According to the temper of the conference, they are nowhere to be found, ignored during consultations for rebuilding the city. Fears that Christchurch will morph into Tilt-Slab City appear stronger than ever, and such ‘repositioning’ of architecture’s worth is not confined to New Zealand, either.

This issue of AR tries to redress that balance, elevating the idea that good architecture is fundamentally about urban scale and should be implemented from the bottom up. If a city’s infrastructure is concerned with the basic organisational structures needed for it to function, then surely liveability must be inbuilt, and architects’ considerable skill in negotiating the cultural and social aspects of citymaking taken as a given.

Our project reviews reinforce this. Three look at architectural responses to natural disasters in Tokyo (p88), Christchurch (p94) and Brisbane (p100), while three more consider how architecture can enhance public space in Singapore (p68), Barwon Heads (p76) and Seoul (p82). All six projects are resolutely ‘infrastructural’, and suggest a way for architecture to extricate itself from the apparent crisis of relevance we’re often told it is in.

Our features and columns follow suit, ranging from theoretical responses to the marriage of architecture and infrastructure (pp42, 62), to reimaginings (pp46-53), to hard-nosed realism (pp54-61).

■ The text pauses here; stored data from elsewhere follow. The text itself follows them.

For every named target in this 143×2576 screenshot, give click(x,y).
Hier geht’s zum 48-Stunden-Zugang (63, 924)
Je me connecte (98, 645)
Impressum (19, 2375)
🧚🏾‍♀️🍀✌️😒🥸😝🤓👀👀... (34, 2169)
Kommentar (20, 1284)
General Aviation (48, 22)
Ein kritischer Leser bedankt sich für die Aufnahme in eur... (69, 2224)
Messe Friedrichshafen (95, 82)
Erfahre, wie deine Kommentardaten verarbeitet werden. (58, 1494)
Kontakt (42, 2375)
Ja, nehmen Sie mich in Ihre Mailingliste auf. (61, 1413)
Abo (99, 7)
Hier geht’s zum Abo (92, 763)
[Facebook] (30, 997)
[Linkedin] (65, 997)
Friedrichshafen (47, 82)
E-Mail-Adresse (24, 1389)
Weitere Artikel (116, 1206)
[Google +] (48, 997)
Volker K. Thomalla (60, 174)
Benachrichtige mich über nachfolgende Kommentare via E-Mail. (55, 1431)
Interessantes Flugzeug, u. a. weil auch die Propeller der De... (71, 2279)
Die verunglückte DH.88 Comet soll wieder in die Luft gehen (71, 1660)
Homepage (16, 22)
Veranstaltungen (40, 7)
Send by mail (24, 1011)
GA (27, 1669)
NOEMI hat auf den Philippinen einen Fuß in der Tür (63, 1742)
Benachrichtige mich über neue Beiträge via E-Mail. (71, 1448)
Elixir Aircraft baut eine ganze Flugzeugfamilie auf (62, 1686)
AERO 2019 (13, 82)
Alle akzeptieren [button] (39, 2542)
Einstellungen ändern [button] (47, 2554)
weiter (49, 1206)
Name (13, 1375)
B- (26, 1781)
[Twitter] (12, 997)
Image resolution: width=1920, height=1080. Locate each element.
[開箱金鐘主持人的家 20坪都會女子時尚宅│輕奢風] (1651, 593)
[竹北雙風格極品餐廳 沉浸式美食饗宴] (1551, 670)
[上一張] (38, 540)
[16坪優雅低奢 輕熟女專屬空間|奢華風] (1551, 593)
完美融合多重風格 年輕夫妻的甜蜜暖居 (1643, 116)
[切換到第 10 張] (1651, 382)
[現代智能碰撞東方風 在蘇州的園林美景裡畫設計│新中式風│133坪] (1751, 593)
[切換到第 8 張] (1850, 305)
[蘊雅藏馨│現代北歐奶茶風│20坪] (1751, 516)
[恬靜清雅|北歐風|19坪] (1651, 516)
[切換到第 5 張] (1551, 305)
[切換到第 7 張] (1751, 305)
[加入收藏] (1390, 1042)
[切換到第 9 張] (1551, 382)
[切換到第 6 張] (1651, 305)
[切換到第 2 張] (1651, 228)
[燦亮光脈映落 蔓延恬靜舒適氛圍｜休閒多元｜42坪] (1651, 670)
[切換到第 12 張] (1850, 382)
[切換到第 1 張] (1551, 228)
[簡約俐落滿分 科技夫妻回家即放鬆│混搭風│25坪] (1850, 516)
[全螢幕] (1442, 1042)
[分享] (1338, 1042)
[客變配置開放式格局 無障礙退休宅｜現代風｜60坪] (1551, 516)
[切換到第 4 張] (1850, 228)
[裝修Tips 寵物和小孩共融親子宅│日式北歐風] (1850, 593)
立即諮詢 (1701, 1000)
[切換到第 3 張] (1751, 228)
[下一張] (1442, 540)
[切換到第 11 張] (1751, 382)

Finally, farewell to Mat Ward, who has finished up as Associate Publisher of AR. We’ll miss Mat’s experience inhouse but he’ll still be onboard as an occasional freelance contributor, starting with this issue.

In this issue:

  • On the cover: West End Ferry Terminal, in Brisbane, by Cox Rayner

Project reviews:

  • ‘Aquatic Therapy’: Singapore’s Bishan Park, by Atelier Dreiseitl (review: Patrick Bingham-Hall)
  • ‘Bridging the Past’: William Buckley Bridge in Barwon Heads, by Peter Elliott Architecture and Urban Design (review: Maitiu Ward)
  • ‘Rhythmic Flow’: Seoul’s Herma Parking Building, by JOHO Architecture (review: Jinyoung Lee)
  • ‘On the Grid’: EEI Building in Tokyo, by Yoshiharu Tsukamoto Laboratory (review: Christopher Kaltenbach)
  • ‘The New Normal’: Re:START Mall in Christchurch, by The Buchan Group (review: Lara Strongman)
  • ‘Facing the Future’: Brisbane’s West End Ferry Terminal, by Cox Rayner (review: David Neustein)

Features:

  • ‘The Wired City’, by PD Smith (extract)
  • ‘Infrastructure, Excess and Difference’, by Anna Tweeddale
  • ‘Exotic Pylon’, by Charles Holland
  • ‘Under Overpasses’, by Naomi Stead
  • ‘Roadtrip: Trouble in Paradise’, by David Neustein
  • ‘Rajarhat, the Urban Dystopia’

Interviews:

  • Dilip da Cunha & Anuradha Mathur: Design Activism, by Maitiu Ward

Plus Jennie Officer’s profile on architect Kelly Rattigan in One to Watch, BKK & Jackson Teece on Design Wall, and Russell Fortmeyer looks  the repositioning of architecture around infrastructure.